As in other manufacturing industries, such as steelmaking and shipbuilding, policymakers in Beijing are trying to encourage carmakers to merge and combine operations to create bigger and more globally competitive homegrown firms.

Under the new law, Chinese customers will, for example, have the right to a full refund or replacement vehicle if serious safety issues, such as problems with steering or brakes, are not resolved after two repairs within a two-year, 50,000 kilometre warranty period.

Before, dealers and carmakers in China were under no obligation to buy back or replace cars with such defects.

Chung pointed to the example of Great Wall Motor to forecast how the changes may raise costs for domestic manufacturers.

Two years ago, Great Wall began offering warranties similar to those now required by law, and its warranty costs have nearly doubled to 1.8 per cent of revenue from 1 per cent in 2010, he said.

Bigger, deeper-pocketed players such as Zhejiang Geely and BYD should be able to weather the impact, but smaller players will find it tough, he said.

According to Mei Songlin, a Shanghai-based analyst for consulting firm J.D. Power, the new law could prove burdensome for dealerships, too.

Mei expects them to have to set money aside as reserves to handle increased warranty claims.

That financial burden could possibly be shared among carmakers, dealers and part suppliers, depending on their actual responsibilities but would be “next to impossible” to pass on to consumers, Mei said.

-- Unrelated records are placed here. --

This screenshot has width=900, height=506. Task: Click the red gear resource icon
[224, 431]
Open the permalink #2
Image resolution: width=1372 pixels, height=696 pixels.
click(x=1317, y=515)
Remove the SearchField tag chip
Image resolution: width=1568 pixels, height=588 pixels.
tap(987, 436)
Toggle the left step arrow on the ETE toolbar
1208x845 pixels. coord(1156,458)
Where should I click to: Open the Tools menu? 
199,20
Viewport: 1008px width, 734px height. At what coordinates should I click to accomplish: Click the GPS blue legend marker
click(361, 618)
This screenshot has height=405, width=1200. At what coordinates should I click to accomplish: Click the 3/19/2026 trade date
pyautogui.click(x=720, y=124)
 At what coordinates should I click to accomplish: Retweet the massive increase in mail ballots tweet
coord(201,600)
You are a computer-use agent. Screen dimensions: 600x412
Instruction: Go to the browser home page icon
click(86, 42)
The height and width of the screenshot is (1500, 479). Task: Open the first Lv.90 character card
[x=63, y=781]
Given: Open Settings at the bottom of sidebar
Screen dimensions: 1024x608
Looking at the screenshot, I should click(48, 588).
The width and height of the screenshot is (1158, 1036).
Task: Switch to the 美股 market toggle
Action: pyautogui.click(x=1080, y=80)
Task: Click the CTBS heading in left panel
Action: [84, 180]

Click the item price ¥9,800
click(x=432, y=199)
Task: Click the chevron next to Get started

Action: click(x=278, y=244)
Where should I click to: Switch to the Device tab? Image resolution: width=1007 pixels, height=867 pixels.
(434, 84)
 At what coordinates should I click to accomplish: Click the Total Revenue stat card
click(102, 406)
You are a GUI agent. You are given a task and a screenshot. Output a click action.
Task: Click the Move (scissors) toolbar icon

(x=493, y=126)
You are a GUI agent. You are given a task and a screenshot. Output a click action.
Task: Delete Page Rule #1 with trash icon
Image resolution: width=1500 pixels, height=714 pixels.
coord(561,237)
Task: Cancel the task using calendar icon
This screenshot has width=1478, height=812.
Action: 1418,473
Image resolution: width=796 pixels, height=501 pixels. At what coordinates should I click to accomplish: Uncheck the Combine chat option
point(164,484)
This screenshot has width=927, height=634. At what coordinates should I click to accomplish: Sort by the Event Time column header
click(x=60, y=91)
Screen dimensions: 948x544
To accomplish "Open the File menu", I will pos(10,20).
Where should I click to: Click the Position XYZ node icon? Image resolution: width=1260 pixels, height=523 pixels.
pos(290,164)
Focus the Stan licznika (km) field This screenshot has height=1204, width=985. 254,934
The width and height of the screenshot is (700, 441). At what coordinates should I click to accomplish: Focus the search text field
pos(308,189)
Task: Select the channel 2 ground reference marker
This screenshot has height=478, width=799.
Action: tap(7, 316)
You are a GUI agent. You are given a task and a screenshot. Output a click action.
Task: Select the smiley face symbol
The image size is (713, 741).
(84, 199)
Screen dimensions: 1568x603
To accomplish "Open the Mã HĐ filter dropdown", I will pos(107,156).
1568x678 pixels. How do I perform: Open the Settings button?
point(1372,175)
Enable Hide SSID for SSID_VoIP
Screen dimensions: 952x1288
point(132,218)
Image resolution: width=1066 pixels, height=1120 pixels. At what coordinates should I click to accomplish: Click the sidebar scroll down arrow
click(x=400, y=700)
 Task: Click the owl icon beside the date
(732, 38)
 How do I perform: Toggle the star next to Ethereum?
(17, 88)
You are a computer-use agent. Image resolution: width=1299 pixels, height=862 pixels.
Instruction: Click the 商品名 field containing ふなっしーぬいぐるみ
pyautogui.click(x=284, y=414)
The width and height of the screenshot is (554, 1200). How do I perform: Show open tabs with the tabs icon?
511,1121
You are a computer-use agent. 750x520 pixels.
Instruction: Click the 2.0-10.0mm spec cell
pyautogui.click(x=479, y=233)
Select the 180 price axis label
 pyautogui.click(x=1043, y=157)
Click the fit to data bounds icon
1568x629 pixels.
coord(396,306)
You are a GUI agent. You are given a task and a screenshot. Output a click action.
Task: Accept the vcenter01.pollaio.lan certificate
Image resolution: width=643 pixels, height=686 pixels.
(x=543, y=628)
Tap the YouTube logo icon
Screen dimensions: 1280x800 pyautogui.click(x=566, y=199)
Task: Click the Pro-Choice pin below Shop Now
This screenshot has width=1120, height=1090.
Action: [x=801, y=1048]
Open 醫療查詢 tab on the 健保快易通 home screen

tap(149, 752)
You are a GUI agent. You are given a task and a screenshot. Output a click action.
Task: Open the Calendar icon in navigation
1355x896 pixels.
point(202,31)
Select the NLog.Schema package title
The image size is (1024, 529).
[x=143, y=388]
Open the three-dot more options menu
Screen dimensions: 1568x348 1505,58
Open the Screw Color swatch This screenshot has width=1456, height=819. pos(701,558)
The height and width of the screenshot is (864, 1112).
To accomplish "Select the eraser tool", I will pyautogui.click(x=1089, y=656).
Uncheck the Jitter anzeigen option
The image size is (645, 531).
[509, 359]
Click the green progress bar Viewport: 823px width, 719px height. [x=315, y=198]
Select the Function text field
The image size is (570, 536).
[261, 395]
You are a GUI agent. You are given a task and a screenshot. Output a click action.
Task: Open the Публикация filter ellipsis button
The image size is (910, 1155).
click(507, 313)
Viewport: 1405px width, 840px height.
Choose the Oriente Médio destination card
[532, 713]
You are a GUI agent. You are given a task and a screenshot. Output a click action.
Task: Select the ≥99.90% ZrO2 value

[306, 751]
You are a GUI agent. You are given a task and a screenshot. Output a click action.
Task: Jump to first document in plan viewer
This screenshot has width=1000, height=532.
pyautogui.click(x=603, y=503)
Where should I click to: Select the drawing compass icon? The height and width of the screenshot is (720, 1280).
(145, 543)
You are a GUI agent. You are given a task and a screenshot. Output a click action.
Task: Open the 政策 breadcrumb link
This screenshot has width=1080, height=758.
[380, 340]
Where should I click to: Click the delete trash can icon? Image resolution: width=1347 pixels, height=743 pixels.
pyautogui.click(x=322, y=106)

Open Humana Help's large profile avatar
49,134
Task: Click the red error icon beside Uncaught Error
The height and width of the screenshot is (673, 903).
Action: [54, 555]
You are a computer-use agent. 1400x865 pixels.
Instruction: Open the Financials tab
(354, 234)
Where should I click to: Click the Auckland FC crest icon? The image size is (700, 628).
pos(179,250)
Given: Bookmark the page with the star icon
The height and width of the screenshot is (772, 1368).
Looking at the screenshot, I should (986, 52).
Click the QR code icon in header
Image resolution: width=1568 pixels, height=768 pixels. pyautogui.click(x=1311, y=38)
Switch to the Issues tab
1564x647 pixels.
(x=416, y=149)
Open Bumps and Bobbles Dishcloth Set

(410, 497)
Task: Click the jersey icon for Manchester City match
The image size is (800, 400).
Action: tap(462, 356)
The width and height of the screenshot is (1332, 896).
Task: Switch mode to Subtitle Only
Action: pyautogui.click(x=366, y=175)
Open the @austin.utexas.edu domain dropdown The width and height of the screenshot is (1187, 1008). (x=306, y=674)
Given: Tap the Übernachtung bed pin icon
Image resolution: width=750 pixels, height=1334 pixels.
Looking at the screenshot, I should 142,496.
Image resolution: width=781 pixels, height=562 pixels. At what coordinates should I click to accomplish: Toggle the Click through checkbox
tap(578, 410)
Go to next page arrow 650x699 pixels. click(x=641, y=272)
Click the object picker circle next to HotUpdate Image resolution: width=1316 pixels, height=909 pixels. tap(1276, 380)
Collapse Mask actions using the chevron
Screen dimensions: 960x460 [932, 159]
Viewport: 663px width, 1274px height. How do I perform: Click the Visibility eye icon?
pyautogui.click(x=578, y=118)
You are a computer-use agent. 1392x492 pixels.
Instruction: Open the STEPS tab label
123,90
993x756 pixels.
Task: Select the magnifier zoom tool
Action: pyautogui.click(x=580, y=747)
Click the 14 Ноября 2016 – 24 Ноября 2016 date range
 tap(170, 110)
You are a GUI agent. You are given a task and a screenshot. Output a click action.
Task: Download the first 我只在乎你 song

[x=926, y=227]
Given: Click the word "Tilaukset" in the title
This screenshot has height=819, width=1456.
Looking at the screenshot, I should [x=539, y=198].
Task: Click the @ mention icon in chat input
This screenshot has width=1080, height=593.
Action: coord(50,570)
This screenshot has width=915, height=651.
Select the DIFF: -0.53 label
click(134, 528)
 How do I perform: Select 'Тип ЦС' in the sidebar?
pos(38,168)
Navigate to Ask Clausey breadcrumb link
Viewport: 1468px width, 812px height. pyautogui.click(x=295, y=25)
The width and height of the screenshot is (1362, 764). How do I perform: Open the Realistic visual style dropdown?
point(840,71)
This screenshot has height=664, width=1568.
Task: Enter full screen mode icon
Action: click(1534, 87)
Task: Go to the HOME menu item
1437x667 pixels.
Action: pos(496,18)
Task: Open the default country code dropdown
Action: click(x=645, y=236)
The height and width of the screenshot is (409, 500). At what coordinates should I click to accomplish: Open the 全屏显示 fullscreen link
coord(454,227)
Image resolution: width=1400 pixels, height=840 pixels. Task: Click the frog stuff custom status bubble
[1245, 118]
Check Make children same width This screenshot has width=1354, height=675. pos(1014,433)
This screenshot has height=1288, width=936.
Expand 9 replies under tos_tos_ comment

The past few years have already seen some small moves towards consolidation in China’s vehicle industry, such as Changan Automobile’s takeover of micro-van maker Harbin Hafei Automobile Industry in 2009 and Guangzhou Auto’s move to take control of small pick-up truck maker Gonow and Changfeng Automobile, which has a 50-50 manufacturing and sales joint venture with Japan’s Mitsubishi Motors.

More recently, Beijing Automotive said in August it had agreed to buy smaller domestic firm Zhenjiang Automobile for 15 billion yuan (HK$18.9 billion) to gain more scale and compete better with its rivals.